Gli spifferi regionali sul caso Gorizia rischiano di peggiorare il fastidioso torcicollo causato da tutto questo guardare indietro, al glorioso passato che fu.
Non è tuttavia rassicurante avere un passato di indubbio blasone, se nell’ultimo ventennio almeno si è proceduto alla sistematica applicazione del territorio, di cui questa è l’ultima tragica tappa.
Sabato scorso Ferruccio Saro, l’ideatore di Gorizia quartiere di Trieste, ha cercato di spiegare ai goriziani la bontà di diventare alla stregua di Altura o Chiarbola.
Chi era presente dice che gli è andata male, ma temo che non gli interessasse più di tanto, quasi questo fosse uno dei pochi momenti obbligati in cui presentarsi a Gorizia, a che titolo non si sa, a enunciare la buona novella: sparirete, per una regione speciale.
Il luogo e l’organizzazione, la scuola politica del figlio di Romoli, suggeriscono che morto lui è iniziato il saccheggio, quasi che prima non si potesse per gentlemen agreement. Ergo, gli eredi politici del compianto contano meno di zero, oltre Lucinico.

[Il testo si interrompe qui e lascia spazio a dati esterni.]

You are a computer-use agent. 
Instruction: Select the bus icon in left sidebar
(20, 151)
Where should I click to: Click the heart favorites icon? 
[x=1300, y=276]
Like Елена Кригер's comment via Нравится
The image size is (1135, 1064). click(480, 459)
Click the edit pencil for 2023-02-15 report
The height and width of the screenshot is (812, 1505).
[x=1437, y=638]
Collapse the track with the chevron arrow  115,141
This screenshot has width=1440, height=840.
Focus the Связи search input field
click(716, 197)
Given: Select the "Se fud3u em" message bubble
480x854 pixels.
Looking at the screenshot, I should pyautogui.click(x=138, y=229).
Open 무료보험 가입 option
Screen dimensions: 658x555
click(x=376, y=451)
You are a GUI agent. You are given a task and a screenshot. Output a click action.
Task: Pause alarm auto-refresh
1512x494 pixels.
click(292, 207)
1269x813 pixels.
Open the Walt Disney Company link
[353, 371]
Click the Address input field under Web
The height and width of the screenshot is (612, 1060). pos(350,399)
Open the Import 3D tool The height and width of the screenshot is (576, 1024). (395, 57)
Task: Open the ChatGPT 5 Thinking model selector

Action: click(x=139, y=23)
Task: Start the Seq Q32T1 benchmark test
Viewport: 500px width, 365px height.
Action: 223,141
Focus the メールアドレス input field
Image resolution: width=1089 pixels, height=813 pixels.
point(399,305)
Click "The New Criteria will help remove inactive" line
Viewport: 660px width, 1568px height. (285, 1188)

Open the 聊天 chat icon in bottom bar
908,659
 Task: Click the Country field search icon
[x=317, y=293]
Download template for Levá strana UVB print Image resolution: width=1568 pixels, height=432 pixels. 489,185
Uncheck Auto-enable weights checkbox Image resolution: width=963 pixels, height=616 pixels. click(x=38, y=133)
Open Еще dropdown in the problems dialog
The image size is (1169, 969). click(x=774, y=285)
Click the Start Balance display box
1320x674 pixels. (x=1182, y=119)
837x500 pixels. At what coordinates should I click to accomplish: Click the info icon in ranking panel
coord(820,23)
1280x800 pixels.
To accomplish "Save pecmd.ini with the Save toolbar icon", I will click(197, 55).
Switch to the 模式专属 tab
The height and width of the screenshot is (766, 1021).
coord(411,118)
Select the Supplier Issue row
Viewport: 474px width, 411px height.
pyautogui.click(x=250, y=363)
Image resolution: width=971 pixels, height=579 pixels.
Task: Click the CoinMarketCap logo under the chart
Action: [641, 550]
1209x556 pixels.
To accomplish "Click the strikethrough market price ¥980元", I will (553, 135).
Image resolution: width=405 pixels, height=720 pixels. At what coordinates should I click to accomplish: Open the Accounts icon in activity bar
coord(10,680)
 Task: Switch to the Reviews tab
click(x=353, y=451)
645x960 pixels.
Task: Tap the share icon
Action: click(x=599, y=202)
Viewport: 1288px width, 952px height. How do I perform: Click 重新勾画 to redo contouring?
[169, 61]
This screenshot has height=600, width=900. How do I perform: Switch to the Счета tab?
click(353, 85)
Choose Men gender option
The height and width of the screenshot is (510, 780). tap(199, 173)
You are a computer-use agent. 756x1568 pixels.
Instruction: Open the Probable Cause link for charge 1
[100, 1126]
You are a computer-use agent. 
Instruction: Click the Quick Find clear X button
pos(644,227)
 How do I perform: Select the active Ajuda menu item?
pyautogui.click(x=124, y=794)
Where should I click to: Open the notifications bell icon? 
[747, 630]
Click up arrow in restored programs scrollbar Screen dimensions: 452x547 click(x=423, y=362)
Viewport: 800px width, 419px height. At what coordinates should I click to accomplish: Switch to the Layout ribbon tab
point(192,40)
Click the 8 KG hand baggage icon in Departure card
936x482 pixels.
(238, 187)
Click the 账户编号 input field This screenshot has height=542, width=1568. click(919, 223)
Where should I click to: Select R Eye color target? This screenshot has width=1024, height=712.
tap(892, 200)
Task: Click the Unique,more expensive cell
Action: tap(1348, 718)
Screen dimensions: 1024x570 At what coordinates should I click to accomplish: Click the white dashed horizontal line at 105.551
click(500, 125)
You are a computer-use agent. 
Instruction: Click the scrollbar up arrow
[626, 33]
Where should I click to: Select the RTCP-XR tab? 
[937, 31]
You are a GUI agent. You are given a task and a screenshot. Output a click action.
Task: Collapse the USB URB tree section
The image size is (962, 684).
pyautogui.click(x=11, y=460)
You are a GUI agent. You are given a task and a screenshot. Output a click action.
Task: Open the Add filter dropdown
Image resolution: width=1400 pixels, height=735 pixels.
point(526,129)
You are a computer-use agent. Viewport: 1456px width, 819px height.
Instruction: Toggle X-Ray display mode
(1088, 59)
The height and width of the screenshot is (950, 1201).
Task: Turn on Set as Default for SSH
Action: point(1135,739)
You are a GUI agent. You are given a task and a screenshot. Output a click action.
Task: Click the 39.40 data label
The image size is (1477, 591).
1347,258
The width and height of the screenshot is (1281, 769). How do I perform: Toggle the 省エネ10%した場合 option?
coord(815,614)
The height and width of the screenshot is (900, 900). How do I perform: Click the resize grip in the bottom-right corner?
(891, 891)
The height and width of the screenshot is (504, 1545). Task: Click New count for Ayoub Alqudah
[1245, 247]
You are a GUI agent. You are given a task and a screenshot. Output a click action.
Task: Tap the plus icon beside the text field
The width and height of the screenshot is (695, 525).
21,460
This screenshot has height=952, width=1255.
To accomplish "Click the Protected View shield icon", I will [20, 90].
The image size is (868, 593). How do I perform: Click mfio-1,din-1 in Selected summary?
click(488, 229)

Ziberna, a cui il consiglio comunale ha dato lo spadone per la guerra, ricorda Brancaleone da Norcia. Fa la lista della spesa sanitaria a Riccardi, stessa parrocchia, e questo neanche lo considera.
La sensazione è che sia tutto deciso. Dovesse passare la riforma, dovremmo dimetterci tutti: sindaco, giunta, consiglieri, perché nessun programma elettorale nemmeno ipotizzava il passaggio sotto Trieste.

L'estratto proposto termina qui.